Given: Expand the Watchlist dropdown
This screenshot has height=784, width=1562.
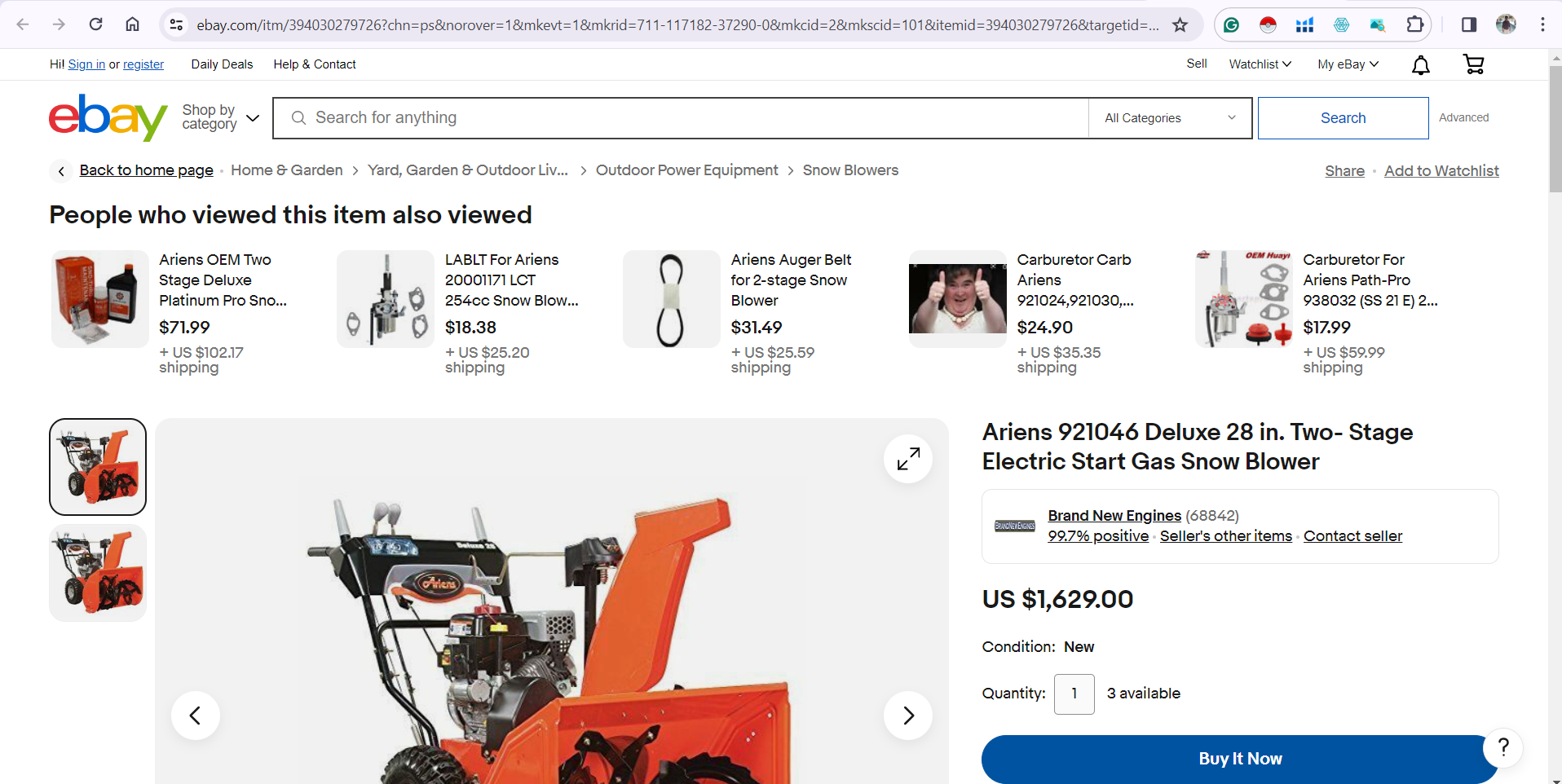Looking at the screenshot, I should coord(1260,64).
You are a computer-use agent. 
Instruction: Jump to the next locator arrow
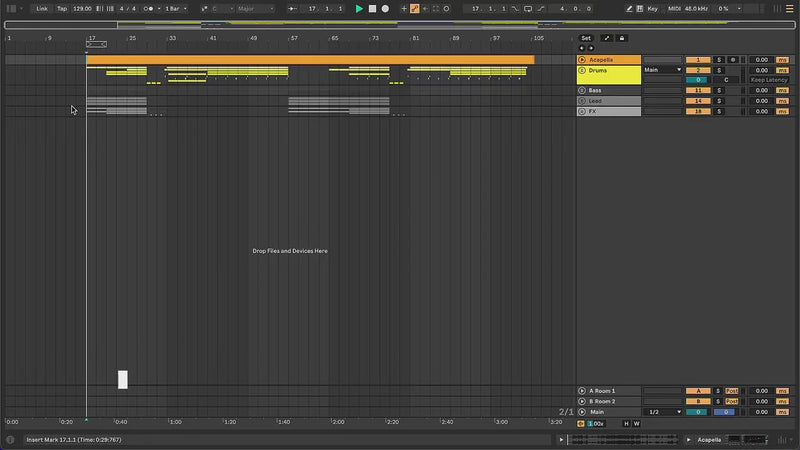click(x=591, y=48)
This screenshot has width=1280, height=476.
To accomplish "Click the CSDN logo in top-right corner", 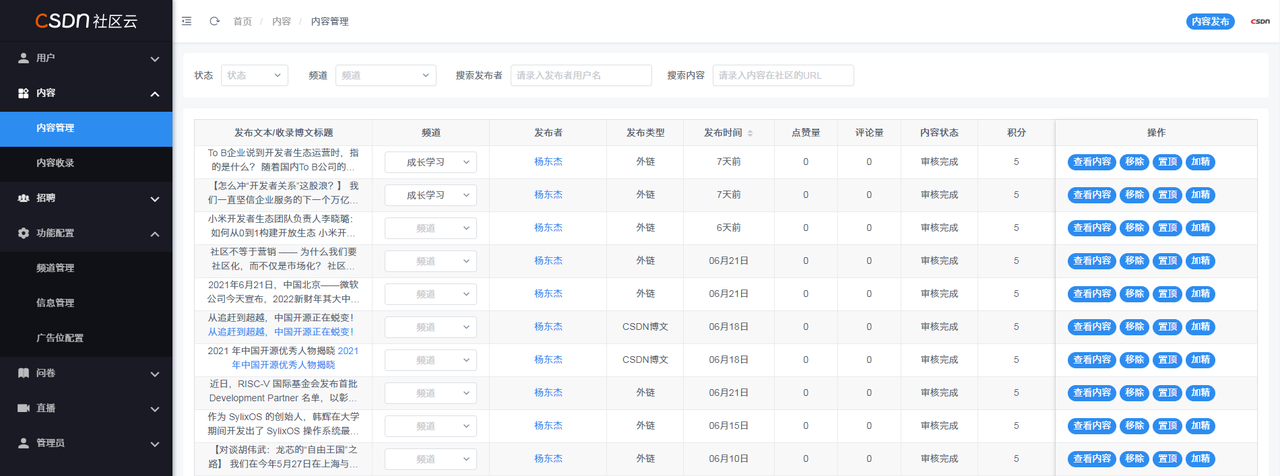I will point(1259,22).
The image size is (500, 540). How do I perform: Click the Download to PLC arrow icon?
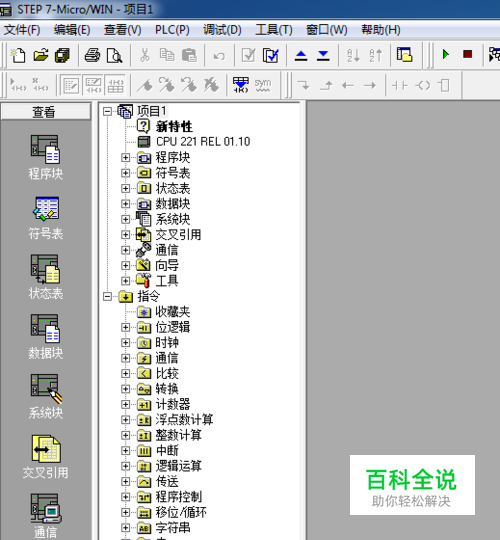(x=323, y=55)
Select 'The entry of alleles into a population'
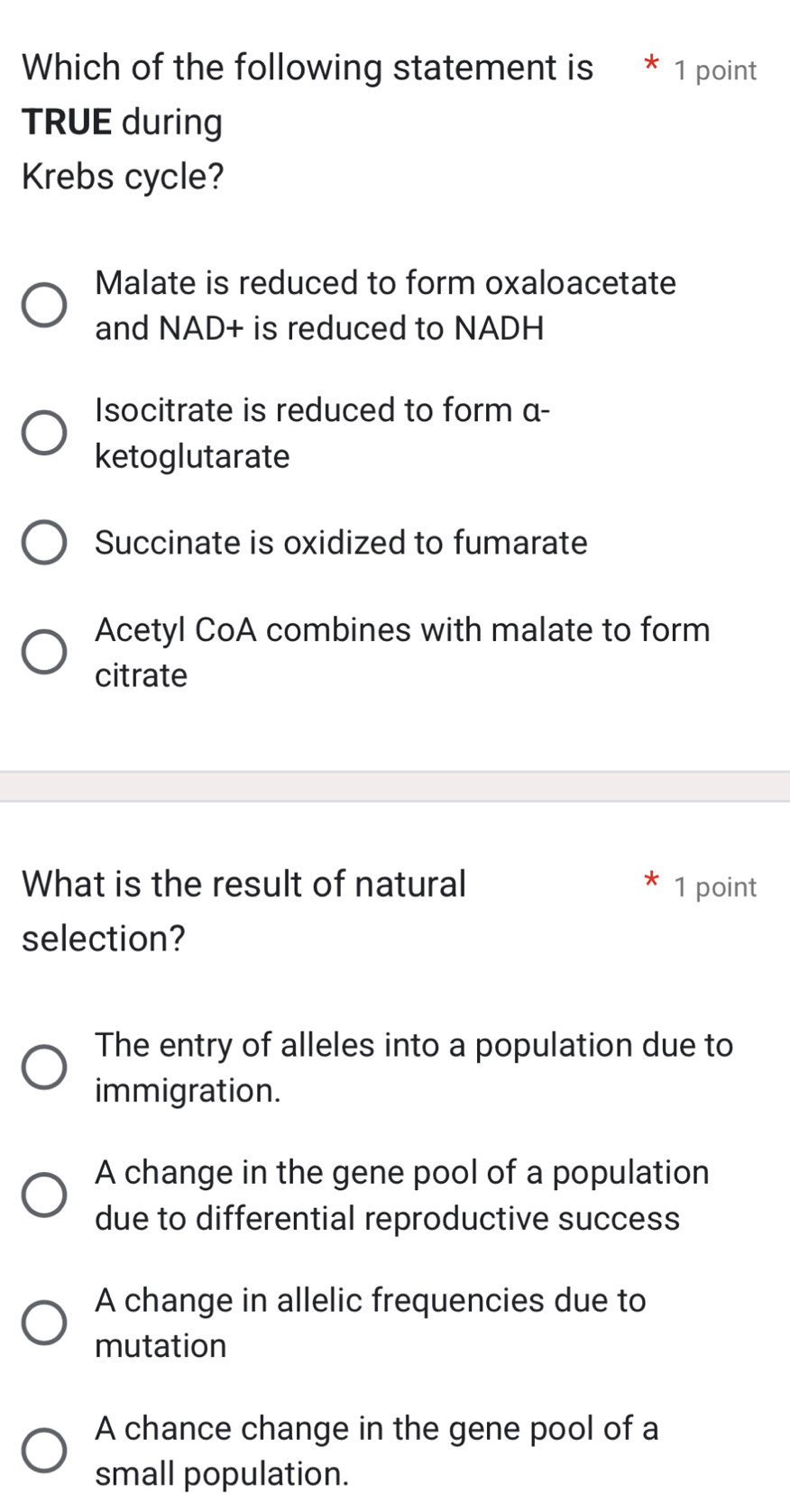 (44, 1067)
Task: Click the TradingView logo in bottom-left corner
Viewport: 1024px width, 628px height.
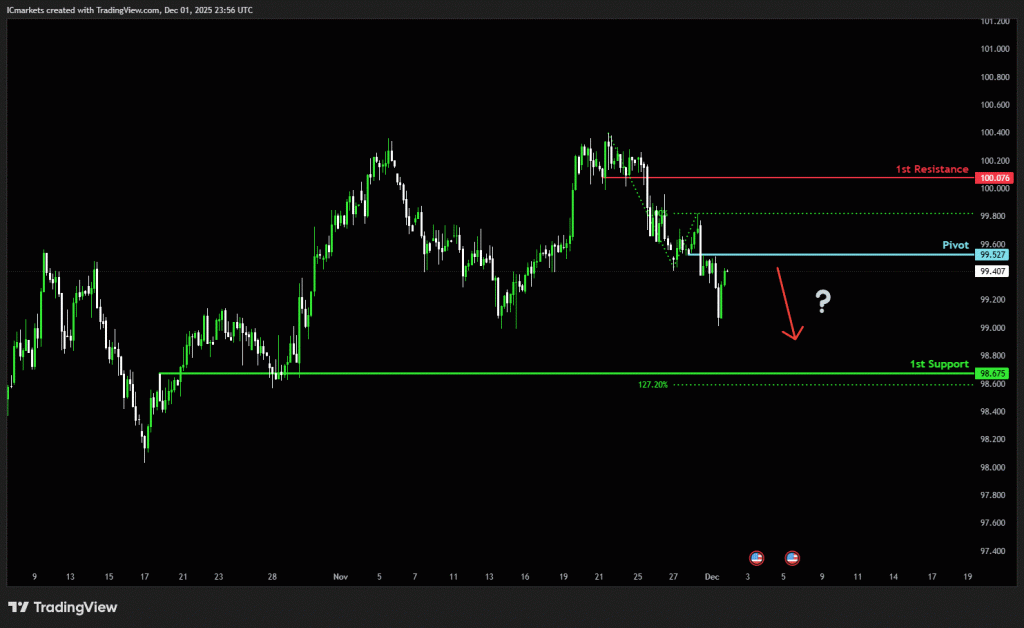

::::

The task: Where the line containing "Select 'The entry" appears, begin writing out the lines exactly, and continue through the end of the material above, omitting pictures.

Exercise solution:
Select 'The entry of alleles into a population'
 (44, 1067)
Task: Click the TradingView logo in bottom-left corner
Viewport: 1024px width, 628px height.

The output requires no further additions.